Natural Theology or Evidences of the Existence and Attributes of the Deity was published in 1802. The English clergyman William Paley wrote this work about philosophy of religion, which presents his arguments of natural theology that argue for the existence of God.
Natural Theology was written in the context of the natural theology tradition. In earlier centuries, theologians such as John Ray and William Derham, as well as philosophers of classical times such as Cicero, argued for the existence and goodness of God from the general well-being of living things and the physical world.

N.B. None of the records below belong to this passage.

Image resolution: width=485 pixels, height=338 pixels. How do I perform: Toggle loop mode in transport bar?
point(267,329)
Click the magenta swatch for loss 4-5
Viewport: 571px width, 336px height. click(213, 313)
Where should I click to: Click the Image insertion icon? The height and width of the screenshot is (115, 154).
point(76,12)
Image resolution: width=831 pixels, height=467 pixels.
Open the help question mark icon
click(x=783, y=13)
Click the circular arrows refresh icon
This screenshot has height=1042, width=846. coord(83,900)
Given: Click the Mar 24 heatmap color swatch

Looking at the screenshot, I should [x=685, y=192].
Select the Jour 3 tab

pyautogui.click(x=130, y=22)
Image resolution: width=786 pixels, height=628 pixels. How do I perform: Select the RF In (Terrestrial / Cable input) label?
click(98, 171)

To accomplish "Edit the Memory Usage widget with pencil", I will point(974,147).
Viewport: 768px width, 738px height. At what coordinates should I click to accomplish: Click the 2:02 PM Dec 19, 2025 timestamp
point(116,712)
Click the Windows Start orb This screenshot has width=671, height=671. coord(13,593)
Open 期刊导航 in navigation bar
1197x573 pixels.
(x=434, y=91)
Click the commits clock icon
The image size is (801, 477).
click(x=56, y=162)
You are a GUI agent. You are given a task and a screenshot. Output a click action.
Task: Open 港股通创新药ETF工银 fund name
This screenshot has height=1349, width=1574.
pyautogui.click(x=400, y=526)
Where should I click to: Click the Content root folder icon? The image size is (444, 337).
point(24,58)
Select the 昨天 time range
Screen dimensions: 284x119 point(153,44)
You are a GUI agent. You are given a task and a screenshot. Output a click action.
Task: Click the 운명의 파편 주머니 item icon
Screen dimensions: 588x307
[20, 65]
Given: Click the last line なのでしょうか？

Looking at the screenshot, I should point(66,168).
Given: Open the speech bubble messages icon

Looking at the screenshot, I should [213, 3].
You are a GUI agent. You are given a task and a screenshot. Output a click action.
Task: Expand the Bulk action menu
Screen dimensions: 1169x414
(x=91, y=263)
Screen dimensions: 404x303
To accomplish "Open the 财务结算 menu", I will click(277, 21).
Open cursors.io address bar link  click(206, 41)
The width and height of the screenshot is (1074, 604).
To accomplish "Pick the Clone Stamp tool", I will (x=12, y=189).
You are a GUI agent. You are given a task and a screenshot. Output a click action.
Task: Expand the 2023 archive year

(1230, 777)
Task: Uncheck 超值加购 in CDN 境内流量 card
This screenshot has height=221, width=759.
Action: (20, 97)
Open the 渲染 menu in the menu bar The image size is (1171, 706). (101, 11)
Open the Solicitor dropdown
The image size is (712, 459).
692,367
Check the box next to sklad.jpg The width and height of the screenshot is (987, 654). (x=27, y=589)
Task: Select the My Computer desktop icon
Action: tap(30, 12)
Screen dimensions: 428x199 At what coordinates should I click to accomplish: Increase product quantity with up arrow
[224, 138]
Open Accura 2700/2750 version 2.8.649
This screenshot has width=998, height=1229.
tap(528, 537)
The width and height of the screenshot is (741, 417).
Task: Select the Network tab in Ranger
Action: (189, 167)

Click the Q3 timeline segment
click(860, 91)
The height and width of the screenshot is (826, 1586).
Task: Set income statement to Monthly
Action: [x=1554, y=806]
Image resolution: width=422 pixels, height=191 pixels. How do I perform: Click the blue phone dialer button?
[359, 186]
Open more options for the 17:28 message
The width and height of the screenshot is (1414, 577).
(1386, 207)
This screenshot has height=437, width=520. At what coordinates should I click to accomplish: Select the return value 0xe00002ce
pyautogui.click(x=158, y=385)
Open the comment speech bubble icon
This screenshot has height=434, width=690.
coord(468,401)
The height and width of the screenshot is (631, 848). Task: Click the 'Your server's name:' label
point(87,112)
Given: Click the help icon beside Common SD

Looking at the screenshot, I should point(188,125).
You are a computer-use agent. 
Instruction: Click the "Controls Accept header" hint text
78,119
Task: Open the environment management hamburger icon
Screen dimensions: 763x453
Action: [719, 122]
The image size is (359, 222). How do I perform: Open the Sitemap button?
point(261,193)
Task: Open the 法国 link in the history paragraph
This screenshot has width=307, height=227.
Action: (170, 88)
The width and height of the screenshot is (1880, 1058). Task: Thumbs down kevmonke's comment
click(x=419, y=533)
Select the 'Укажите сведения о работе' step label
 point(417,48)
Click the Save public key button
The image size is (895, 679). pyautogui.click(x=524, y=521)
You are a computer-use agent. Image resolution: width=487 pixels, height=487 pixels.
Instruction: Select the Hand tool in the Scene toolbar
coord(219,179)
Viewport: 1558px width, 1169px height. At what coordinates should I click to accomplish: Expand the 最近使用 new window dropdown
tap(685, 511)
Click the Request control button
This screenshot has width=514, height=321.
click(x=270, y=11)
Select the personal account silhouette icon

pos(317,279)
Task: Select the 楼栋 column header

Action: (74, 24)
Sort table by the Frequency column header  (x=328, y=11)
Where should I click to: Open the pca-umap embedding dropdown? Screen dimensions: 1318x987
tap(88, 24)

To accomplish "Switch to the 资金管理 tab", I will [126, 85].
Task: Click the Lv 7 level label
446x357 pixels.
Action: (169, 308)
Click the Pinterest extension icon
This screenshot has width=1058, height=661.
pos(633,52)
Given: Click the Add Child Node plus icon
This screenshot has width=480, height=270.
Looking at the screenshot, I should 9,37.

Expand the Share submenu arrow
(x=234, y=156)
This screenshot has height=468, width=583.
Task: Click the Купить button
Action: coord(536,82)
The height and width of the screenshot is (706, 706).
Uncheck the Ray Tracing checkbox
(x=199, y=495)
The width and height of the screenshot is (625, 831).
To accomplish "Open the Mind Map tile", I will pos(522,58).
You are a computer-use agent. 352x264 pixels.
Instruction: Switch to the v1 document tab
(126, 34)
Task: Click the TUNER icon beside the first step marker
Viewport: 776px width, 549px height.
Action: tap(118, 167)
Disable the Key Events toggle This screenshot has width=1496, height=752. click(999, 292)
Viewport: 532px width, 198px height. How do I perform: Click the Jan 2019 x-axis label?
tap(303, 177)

Paley's Natural Theology is an extended argument, that are based around a sequence of examples: finding a watch, the eye compared to the telescope, the finely adapted mechanical structures of animals. Paley contends that all of those factors conclude in the existence of an intelligent Creator. The last chapters of the work are more theological as they assert that the extent of God’s operations reflect on the many attributes of God. Another conclusion Paley draws is that because the designs (presumably made by God) seen in nature are beneficial and good, God must also be good.
Paley’s work was republished many times and is still being printed. Creationists continue to refer to this and cite it in their arguments. Furthermore, Charles Darwin took the arguments of Natural Theology seriously, and many evolutionary biologists such as Stephen Jay Gould and Richard Dawkins still refer to and debate Paley's book to respond to similar, modern ideas.